▶ _ACTION ITEM_
Lines from the start of the data through the line containing "Insert a hyperlink" must be given again exactly. Leave the others out.

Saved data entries
++++
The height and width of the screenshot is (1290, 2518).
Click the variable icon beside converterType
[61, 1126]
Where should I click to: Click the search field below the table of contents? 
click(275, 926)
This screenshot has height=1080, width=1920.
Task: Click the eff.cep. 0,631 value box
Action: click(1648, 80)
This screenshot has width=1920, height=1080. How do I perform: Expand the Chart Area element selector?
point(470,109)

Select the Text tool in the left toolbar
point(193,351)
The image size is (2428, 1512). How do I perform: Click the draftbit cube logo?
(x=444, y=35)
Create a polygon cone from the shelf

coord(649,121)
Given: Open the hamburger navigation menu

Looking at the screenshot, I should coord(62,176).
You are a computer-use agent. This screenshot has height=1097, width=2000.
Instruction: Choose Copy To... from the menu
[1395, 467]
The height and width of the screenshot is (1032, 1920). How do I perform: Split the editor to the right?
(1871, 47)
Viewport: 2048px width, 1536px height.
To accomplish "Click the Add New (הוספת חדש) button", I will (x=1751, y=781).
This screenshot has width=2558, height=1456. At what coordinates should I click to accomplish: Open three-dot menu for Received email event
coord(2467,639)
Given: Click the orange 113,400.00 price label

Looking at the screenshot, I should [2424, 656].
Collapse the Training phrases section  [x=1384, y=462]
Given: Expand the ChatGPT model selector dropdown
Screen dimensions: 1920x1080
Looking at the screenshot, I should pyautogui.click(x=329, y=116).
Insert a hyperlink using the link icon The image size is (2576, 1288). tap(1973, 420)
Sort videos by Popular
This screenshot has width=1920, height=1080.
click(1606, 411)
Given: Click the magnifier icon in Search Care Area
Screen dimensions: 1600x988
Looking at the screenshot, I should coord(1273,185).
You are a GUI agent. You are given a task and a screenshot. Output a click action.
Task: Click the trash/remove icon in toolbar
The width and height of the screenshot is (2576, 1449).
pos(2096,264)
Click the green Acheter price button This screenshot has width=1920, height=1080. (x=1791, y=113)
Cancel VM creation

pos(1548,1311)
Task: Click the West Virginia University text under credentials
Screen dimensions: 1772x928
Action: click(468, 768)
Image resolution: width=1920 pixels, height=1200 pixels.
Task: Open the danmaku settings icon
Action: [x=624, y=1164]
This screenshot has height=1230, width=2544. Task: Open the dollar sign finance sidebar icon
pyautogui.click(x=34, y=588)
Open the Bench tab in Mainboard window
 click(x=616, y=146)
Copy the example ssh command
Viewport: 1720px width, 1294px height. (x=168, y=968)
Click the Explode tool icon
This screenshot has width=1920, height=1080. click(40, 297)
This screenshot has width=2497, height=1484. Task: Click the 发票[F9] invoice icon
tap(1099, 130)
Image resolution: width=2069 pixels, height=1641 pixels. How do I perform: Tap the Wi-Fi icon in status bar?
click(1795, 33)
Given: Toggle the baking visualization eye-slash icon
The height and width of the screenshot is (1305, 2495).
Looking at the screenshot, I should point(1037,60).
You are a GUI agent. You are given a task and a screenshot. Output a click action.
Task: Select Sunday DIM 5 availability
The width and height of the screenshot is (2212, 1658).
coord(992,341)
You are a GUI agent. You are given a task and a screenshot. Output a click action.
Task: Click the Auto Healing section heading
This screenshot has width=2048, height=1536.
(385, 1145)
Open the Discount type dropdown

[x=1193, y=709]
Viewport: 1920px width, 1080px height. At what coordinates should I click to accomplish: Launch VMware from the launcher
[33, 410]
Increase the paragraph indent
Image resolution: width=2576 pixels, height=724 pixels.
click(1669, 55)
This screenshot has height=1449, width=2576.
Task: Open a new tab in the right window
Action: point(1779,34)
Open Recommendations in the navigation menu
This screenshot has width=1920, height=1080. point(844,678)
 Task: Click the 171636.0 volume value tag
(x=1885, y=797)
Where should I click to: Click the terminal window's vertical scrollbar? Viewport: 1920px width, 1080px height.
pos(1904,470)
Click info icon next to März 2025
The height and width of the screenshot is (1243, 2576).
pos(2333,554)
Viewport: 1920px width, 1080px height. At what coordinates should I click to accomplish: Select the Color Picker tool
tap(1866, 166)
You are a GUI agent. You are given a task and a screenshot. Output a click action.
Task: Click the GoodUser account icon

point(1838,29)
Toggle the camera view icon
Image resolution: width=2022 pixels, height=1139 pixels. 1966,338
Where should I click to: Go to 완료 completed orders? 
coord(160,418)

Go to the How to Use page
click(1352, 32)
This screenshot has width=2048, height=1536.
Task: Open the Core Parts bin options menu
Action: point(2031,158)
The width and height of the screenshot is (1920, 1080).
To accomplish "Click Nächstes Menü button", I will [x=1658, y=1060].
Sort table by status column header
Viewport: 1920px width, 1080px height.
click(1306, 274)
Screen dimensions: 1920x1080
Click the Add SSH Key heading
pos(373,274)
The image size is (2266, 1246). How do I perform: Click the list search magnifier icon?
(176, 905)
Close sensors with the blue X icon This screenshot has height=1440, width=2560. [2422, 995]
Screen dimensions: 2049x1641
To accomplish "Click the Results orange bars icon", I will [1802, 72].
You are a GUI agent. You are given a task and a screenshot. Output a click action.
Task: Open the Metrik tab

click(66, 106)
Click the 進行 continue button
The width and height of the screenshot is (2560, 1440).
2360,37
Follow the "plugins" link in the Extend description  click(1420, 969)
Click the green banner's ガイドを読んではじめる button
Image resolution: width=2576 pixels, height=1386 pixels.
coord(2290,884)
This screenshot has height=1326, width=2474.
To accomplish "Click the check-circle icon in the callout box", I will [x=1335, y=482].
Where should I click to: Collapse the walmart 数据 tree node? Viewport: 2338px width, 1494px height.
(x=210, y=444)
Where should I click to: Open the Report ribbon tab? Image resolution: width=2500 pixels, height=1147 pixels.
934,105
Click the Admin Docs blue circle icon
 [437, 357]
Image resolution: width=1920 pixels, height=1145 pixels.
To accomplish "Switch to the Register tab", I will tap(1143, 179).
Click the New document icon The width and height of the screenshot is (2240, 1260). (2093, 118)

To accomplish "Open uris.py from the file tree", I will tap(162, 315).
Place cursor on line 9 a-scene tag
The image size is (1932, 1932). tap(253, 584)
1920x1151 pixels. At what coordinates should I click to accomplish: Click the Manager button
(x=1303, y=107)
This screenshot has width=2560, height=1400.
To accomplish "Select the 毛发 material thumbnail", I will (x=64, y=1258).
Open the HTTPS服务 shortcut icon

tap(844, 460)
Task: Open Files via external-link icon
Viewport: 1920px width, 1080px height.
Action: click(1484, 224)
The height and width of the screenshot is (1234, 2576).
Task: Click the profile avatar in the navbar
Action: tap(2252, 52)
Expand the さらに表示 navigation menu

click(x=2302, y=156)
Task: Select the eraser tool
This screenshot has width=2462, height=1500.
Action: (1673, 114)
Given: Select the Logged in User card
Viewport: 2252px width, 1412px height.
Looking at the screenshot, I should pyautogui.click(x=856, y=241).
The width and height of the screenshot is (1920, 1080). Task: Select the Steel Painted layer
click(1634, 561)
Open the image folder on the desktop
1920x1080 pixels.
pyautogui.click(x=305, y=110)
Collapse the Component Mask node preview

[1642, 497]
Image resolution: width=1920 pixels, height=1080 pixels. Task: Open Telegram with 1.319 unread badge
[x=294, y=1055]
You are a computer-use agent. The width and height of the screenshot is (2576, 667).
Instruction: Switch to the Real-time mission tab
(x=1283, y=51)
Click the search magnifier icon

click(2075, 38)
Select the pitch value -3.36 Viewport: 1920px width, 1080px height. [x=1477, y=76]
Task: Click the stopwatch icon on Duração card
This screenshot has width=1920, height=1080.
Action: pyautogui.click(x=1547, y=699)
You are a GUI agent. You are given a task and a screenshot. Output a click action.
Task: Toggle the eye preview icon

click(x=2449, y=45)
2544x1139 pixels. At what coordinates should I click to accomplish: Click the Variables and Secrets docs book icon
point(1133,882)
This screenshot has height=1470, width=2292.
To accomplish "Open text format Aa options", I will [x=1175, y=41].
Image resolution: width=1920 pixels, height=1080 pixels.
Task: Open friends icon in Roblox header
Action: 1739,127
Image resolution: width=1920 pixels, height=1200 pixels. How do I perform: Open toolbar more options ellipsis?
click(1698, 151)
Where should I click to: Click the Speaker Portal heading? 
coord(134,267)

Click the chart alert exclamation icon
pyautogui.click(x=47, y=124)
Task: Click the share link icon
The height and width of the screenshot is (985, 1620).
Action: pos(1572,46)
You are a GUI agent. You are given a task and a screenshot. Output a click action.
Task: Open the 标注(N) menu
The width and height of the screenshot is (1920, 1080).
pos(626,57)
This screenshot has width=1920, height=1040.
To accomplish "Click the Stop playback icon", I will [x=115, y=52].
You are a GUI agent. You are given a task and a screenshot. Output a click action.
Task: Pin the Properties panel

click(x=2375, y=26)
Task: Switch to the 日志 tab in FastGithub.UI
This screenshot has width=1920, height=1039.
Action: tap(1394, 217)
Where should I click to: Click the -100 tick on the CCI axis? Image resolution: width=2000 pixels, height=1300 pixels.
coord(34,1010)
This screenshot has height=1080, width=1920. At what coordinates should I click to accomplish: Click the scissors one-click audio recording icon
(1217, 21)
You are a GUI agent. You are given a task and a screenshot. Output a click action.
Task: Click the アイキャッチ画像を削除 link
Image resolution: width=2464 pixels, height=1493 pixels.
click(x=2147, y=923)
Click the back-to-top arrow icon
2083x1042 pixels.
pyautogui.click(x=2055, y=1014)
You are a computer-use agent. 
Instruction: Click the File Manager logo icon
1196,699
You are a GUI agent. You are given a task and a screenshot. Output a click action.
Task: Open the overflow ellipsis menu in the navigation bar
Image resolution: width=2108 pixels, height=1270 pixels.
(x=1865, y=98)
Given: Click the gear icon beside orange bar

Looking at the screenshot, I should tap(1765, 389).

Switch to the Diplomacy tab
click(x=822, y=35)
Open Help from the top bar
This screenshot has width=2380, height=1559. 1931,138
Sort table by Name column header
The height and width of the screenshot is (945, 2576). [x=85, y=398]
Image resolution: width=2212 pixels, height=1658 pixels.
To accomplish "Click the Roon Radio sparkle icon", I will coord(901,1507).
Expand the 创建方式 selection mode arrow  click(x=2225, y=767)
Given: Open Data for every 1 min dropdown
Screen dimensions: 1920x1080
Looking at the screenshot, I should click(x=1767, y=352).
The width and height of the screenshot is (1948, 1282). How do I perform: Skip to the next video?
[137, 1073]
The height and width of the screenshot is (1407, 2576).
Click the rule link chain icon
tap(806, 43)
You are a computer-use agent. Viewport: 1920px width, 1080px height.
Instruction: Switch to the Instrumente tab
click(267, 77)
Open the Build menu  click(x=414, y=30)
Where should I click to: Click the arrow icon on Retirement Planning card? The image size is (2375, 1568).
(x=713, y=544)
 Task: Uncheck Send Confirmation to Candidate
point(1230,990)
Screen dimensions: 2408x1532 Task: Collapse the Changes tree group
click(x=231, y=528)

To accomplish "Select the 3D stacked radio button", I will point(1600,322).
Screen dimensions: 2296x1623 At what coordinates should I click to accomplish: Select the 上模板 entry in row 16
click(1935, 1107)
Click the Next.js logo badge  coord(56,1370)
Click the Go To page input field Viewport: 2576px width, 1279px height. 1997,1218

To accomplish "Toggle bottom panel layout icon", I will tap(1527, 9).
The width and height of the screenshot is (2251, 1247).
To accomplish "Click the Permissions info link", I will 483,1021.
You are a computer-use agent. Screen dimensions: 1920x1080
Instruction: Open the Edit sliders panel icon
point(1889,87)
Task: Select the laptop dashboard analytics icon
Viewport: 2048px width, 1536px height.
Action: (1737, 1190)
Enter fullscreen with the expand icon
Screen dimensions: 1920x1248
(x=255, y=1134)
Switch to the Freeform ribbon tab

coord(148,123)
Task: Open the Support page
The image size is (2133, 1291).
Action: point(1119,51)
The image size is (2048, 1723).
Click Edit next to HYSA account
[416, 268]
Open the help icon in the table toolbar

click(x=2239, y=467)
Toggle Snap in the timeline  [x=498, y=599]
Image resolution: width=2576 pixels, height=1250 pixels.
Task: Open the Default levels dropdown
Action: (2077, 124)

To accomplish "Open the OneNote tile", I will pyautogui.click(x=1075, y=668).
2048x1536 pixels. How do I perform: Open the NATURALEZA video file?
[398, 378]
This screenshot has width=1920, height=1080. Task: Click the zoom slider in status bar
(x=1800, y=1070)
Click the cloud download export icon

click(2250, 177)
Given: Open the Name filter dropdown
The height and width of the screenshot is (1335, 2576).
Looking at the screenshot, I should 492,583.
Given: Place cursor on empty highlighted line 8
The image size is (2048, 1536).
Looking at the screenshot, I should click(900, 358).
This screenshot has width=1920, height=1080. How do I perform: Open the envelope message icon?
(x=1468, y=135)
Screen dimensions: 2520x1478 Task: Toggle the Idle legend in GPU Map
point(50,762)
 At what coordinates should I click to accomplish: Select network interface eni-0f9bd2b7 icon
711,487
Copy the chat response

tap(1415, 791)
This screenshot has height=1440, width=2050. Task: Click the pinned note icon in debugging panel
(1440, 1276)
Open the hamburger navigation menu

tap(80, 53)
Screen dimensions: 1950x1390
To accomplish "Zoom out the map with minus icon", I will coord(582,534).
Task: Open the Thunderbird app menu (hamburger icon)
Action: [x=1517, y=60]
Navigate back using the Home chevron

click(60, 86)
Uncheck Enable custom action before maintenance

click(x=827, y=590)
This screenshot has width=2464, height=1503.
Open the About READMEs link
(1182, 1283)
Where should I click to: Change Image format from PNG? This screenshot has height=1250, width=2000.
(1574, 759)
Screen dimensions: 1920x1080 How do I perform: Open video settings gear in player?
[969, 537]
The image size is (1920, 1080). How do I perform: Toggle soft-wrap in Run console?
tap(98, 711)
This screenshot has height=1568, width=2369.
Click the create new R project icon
++++
▶ _RESPONSE BOX_
The height and width of the screenshot is (1290, 2518).
Click the variable icon beside converterType
[61, 1126]
Where should I click to: Click the search field below the table of contents? 
click(275, 926)
This screenshot has height=1080, width=1920.
Task: Click the eff.cep. 0,631 value box
Action: click(1648, 80)
This screenshot has width=1920, height=1080. How do I perform: Expand the Chart Area element selector?
point(470,109)

Select the Text tool in the left toolbar
point(193,351)
The image size is (2428, 1512). How do I perform: Click the draftbit cube logo?
(x=444, y=35)
Create a polygon cone from the shelf

coord(649,121)
Given: Open the hamburger navigation menu

Looking at the screenshot, I should coord(62,176).
You are a computer-use agent. This screenshot has height=1097, width=2000.
Instruction: Choose Copy To... from the menu
[1395, 467]
The height and width of the screenshot is (1032, 1920). How do I perform: Split the editor to the right?
(1871, 47)
Viewport: 2048px width, 1536px height.
To accomplish "Click the Add New (הוספת חדש) button", I will (x=1751, y=781).
This screenshot has width=2558, height=1456. At what coordinates should I click to accomplish: Open three-dot menu for Received email event
coord(2467,639)
Given: Click the orange 113,400.00 price label

Looking at the screenshot, I should [2424, 656].
Collapse the Training phrases section  [x=1384, y=462]
Given: Expand the ChatGPT model selector dropdown
Screen dimensions: 1920x1080
Looking at the screenshot, I should pyautogui.click(x=329, y=116).
Insert a hyperlink using the link icon The image size is (2576, 1288). tap(1973, 420)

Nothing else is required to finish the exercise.